[Instructions to follow] Copy out every line of the items, unchanged, from the line containing "has height=712, width=775." down to the line containing "(594, 472).", with both of those lines included.

[Records from a collection]
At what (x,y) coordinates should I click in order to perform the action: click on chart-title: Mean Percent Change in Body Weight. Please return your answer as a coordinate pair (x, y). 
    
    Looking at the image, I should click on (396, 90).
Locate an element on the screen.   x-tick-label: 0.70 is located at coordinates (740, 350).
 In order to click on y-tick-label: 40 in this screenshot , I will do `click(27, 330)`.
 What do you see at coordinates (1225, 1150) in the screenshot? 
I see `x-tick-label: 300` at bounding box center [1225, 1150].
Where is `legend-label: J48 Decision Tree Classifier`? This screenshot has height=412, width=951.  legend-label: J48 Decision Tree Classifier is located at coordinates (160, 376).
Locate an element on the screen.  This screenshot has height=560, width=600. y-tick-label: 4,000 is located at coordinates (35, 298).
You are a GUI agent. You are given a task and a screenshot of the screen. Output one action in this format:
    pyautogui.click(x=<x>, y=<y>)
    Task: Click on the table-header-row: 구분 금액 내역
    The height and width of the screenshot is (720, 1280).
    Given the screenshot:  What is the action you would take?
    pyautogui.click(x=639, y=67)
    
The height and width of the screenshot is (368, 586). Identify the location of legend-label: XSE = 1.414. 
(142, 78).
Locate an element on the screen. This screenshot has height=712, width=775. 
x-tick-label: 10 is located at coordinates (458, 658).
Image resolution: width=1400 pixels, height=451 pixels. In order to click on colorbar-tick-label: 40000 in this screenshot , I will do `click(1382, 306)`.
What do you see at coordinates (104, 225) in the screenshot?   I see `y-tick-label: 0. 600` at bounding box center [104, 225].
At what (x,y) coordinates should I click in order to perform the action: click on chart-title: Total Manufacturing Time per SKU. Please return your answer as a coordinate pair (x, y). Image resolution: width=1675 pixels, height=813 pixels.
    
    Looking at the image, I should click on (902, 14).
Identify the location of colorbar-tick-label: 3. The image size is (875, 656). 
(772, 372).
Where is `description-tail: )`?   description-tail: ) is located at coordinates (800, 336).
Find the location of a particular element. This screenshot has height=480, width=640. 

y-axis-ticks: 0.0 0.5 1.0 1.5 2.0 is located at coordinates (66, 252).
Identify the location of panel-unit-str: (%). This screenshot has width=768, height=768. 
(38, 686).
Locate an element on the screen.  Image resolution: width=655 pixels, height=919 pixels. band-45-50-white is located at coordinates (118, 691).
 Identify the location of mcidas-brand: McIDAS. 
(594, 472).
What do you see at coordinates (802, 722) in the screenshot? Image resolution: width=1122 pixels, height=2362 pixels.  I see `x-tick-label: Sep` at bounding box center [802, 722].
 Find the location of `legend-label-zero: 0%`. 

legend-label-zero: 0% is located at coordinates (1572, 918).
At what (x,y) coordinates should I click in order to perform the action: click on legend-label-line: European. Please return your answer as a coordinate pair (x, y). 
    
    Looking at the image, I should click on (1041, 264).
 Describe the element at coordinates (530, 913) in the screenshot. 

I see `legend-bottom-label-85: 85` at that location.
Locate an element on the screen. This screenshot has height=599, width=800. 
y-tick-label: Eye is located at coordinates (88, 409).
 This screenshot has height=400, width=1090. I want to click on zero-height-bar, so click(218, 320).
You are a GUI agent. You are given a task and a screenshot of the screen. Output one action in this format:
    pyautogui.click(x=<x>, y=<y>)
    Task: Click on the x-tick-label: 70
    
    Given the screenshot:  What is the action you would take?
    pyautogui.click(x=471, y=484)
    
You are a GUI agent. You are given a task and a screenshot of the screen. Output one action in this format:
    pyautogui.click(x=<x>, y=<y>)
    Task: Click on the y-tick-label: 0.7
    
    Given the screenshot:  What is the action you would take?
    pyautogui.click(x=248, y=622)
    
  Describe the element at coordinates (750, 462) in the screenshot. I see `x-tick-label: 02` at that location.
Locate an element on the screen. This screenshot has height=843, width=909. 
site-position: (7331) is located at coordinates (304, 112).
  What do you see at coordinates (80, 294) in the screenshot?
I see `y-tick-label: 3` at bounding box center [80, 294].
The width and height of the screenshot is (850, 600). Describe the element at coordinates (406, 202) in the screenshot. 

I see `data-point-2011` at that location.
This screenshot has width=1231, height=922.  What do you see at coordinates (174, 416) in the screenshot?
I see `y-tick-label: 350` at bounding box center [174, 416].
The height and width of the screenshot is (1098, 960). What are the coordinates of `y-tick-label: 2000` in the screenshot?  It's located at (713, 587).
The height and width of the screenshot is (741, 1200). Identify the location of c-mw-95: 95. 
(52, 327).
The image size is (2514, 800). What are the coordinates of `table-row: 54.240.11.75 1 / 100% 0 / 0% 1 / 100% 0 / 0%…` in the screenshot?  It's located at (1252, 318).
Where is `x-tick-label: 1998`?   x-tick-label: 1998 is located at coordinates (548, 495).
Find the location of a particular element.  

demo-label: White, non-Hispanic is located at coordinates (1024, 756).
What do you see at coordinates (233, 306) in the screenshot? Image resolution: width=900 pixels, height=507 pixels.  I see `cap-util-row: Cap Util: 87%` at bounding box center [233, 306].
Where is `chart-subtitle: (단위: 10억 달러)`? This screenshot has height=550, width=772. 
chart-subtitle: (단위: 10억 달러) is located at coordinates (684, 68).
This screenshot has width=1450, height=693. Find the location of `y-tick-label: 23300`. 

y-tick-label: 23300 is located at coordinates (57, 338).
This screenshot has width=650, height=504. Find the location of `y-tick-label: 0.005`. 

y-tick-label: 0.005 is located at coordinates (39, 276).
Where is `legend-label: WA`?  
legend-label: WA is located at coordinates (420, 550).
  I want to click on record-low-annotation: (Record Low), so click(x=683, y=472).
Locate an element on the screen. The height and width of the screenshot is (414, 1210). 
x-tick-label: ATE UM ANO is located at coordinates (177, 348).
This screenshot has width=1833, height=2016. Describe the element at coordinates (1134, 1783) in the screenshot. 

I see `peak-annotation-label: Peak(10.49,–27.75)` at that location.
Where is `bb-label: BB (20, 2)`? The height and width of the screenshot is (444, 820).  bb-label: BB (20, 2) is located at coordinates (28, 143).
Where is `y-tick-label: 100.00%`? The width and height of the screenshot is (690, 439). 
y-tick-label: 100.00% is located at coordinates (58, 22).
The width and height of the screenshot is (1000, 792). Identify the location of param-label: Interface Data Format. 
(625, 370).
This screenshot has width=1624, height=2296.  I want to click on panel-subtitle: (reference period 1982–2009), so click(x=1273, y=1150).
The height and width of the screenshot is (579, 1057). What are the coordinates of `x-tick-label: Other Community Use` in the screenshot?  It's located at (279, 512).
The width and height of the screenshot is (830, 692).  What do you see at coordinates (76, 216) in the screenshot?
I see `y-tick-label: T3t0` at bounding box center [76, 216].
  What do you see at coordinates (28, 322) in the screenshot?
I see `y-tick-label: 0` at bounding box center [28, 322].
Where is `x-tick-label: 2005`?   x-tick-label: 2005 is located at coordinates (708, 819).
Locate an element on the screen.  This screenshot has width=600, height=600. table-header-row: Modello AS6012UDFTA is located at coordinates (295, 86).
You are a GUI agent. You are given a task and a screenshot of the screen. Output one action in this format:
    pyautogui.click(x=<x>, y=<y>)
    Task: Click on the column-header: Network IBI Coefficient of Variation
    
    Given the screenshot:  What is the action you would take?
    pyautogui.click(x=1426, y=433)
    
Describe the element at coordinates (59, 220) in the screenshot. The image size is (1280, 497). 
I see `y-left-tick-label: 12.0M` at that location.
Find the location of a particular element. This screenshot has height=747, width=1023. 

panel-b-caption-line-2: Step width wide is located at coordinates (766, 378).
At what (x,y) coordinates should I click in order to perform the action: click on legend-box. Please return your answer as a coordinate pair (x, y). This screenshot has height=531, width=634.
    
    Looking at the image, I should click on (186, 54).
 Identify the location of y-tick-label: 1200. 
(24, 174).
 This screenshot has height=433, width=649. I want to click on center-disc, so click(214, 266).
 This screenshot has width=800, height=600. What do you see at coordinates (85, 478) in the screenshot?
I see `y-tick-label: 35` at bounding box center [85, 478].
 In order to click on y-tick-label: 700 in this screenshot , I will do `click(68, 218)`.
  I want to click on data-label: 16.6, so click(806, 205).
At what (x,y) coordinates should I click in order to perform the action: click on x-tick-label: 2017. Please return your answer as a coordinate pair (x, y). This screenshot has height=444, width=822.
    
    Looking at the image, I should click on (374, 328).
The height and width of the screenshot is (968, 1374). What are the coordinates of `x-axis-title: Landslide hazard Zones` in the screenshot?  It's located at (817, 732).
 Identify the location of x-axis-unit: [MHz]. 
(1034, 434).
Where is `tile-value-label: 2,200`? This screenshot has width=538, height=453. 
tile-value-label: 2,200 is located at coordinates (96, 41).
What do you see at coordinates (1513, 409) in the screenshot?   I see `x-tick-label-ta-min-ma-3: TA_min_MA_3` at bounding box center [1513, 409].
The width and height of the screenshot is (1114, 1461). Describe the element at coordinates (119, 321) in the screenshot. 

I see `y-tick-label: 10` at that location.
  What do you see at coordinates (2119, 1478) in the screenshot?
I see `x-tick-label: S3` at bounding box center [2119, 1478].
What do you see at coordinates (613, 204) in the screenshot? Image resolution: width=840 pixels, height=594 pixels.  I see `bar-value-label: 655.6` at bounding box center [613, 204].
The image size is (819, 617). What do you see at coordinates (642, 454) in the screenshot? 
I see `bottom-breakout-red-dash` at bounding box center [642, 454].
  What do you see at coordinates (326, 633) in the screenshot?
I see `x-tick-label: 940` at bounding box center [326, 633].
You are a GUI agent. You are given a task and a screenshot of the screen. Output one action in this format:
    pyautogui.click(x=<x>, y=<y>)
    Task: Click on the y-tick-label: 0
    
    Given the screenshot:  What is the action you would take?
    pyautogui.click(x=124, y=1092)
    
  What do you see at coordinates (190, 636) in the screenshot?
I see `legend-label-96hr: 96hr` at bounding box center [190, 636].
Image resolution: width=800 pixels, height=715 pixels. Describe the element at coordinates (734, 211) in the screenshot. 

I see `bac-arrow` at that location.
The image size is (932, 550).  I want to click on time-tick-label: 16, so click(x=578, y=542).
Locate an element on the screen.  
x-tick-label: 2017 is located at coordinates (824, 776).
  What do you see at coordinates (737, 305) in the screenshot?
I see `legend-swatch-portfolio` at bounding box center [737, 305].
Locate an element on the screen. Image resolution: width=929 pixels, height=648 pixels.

[Answer for this exercise]
Locate an element on the screen. This screenshot has height=712, width=775. 
x-tick-label: 10 is located at coordinates (458, 658).
Image resolution: width=1400 pixels, height=451 pixels. In order to click on colorbar-tick-label: 40000 in this screenshot , I will do `click(1382, 306)`.
What do you see at coordinates (104, 225) in the screenshot?   I see `y-tick-label: 0. 600` at bounding box center [104, 225].
At what (x,y) coordinates should I click in order to perform the action: click on chart-title: Total Manufacturing Time per SKU. Please return your answer as a coordinate pair (x, y). Image resolution: width=1675 pixels, height=813 pixels.
    
    Looking at the image, I should click on (902, 14).
Identify the location of colorbar-tick-label: 3. The image size is (875, 656). 
(772, 372).
Where is `description-tail: )`?   description-tail: ) is located at coordinates (800, 336).
Find the location of a particular element. This screenshot has height=480, width=640. 

y-axis-ticks: 0.0 0.5 1.0 1.5 2.0 is located at coordinates (66, 252).
Identify the location of panel-unit-str: (%). This screenshot has width=768, height=768. 
(38, 686).
Locate an element on the screen.  Image resolution: width=655 pixels, height=919 pixels. band-45-50-white is located at coordinates (118, 691).
 Identify the location of mcidas-brand: McIDAS. 
(594, 472).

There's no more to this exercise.